Simple SummaryImmunomodulatory drugs (IMiDs) are effective in the treatment of multiple myeloma (MM) and other hematological malignancies. Cereblon (CRBN), a target of IMiDs, forms the CRL4 E3 ubiquitin ligase complex (CRL4CRBN) with DDB1, CUL4A and RBX1. The insight into the molecular mechanism of IMiDs action has advanced dramatically since the identification of cereblon (CRBN) as their direct target. Targeting CRBN by IMiDs modifies CRL4CRBN substrate specificity towards non-physiological protein targets which are subsequently ubiquitinated and degraded by the proteasome. To date, IMiDs are the only known group of protein degraders used in clinical practice. This review provides the current state of knowledge about thalidomide and its derivatives’ mechanisms of action, and highlights the future perspectives for targeted protein degraders.Multiple myeloma (MM) is the second most common hematological malignancy with a recurrent clinical course. The introduction of immunomodulatory drugs (IMiDs) was one of the milestones in MM therapy leading to a significant improvement in patients’ prognosis.
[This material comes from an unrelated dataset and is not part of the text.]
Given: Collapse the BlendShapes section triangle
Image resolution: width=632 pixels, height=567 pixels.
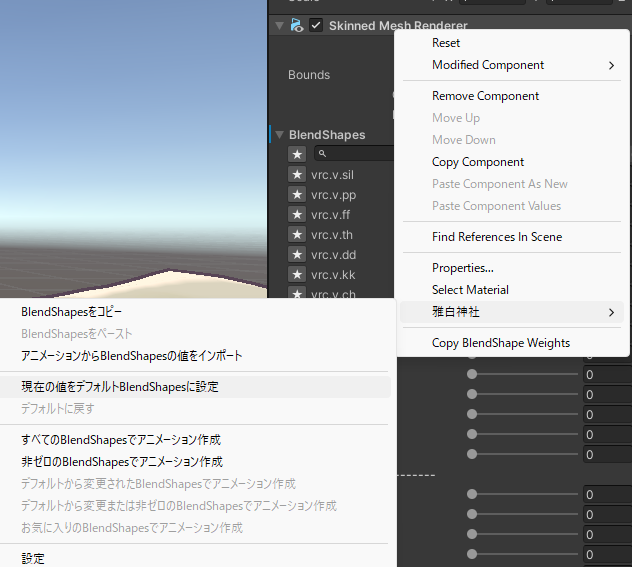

Currently, IMiDs are the backbone of MM therapy in newly diagnosed and relapsed/refractory settings. It is now known that IMiDs exert their anti-myeloma activity mainly by binding cereblon (CRBN), the substrate receptor protein of the CRL4 E3 ubiquitin ligase (CRL4CRBN) complex. By binding CRBN, IMiDs alter its substrate specificity, leading to ubiquitination and proteasomal degradation of proteins essential for MM cell survival. Following the success of IMiDs, it is not surprising that the possibility of using the CRL4CRBN complex’s activity to treat MM is being further explored. In this review, we summarize the current state of knowledge about novel players in the MM therapeutic landscape, namely the CRBN E3 ligase modulators (CELMoDs), the next generation of IMiDs with broader biological activity. In addition, we discuss a new strategy of tailored proteolysis called proteolysis targeting chimeras (PROTACs) using the CRL4CRBN to degrade typically undruggable proteins, which may have relevance for the treatment of MM and other malignancies in the future.